RESEARCH & RESOURCES

Microsoft Promotes BI Development

Microsoft positions Visual Studio for developing business intelligence applications

Microsoft significantly updated its business intelligence (BI) stack with the releases of SharePoint 2010, Office 2010 and SQL Server 2008 R2. Combined with Microsoft's PowerPivot application for general business users, Microsoft has managed to improve both the depth and breadth of its BI offerings.

Microsoft's BI message was on display at the Microsoft Tech Ed North America 2010 and BI Conference 2010 events this week in New Orleans. Ted Kummert, senior vice president of the Business Platform Division at Microsoft keynoted the second day of the event and showed how Microsoft has exposed rich, self-service BI capabilities to line of business workers.

There is one audience that hasn't been getting a lot of attention in Microsoft's BI conversation, and that is developers. Until now.

Donald Farmer is principal program manager for SQL Server at Microsoft. He says Microsoft has worked to align its BI stack with Visual Studio, turning the IDE into, he said, "the development environment for BI."

"Our BI environment is our developer environment. What that means is there is a consistent set of tools across all the pieces," Farmer said. "You get versioning. You get a true build environment, which is very unusual for a BI environment."

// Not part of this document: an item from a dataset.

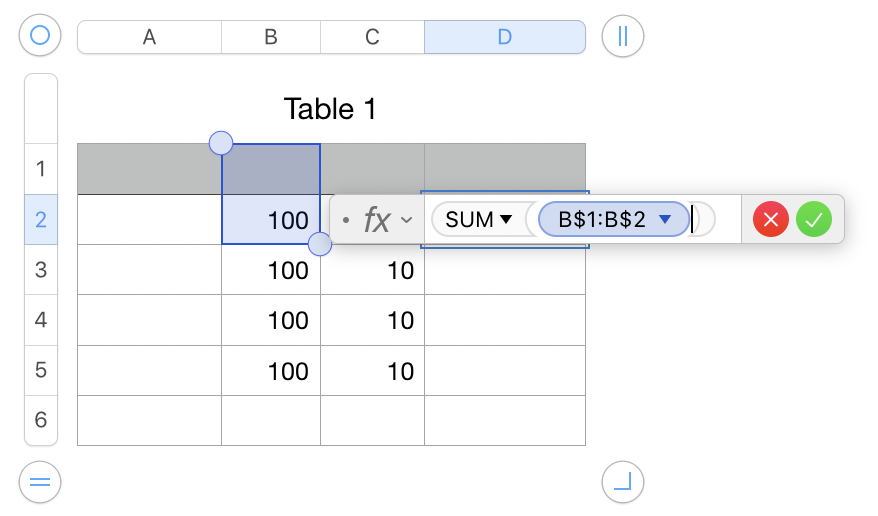Click the Table 1 title
878x516 pixels.
[330, 109]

If the strategy sounds familiar, it's because it is. Microsoft's efforts to up-level BI into an extensible platform for development mirrors similar efforts with other application stacks-turned-platforms, including Office and SharePoint.

The use of common tooling opens a lot of possibilities for robust, purpose-built application development. Farmer described a decision support scenario, where Visual Studio is used to embed predictive analytics into an Outlook-based CRM customer data entry application. Developers, he said, are able to use familiar SQL Server-like commands and well-known data structures.

Benefits of Embeddability

A major driver of effective BI, said Farmer, is the ability to embed functionality into applications. BI processes that require workers to jump to another interface are disruptive to users, and can pose issues for developers and BI designers forced to work with distinct environments.

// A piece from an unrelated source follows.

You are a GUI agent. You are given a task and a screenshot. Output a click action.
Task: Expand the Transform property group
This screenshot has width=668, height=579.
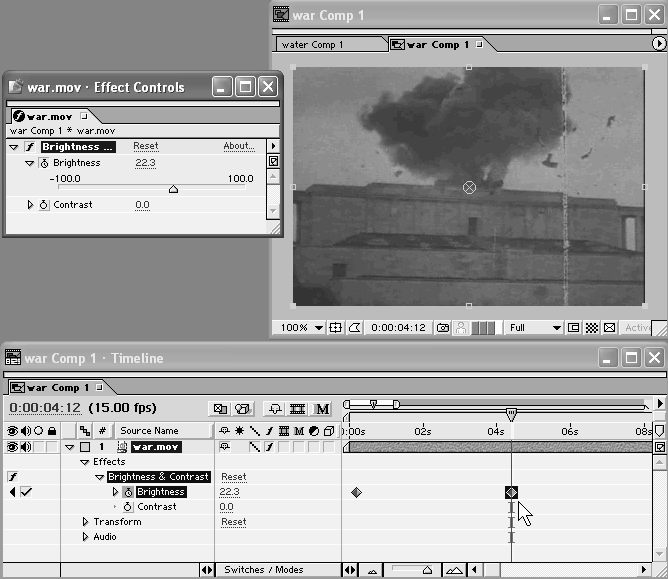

"At the operational end, this has to be embedded in the applications they are already using. It has to be embedded in the call center application," he said. "That's one of the reasons embeddability is so important. It's one of the reasons having a developer story is so important."

That developer story may emerge as a significant competitive advantage for Redmond. Andrew Brust, Chief, New Technology for consultancy twentysix New York, a Microsoft Regional Director, and a member of Microsoft's BI Partner Advisory Council, gave a talk Tuesday afternoon at Tech Ed. He noted that the large ecosystem of partners and solution providers give the Microsoft BI stack an important competitive advantage over competitors.

Activity at the Tech Ed Conference underscored Brust's point. Attunity at the show introduced PowerPivot Connector for Oracle, a high performance link that enables PowerPivot to work with information stored in Oracle databases. Attunity also showed off its Stream CDC (Change Data Capture) product, a replication engine that offloads growing BI-related database workloads to a dedicated copy of the production database.

Itamar Ankorion, director of marketing and business development at Attunity, said organizations have grown increasingly concerned about the impact of intense BI activity on production data stores, particularly as user-friendly tools like PowerPivot expand the scope of BI usage. Ankorion expects that trend to grow.

"For developers in general, what we are going to see is developers building applications in PowerPivot," he said. "Just as you have people developing Excel applications, you will see this with PowerPivot."

Microsoft is working to make sure that is exactly what happens, by putting Visual Studio at the center of the BI universe. Said Farmer: "It was actually a revelation to us how much the BI community really wanted the Visual Studio environment."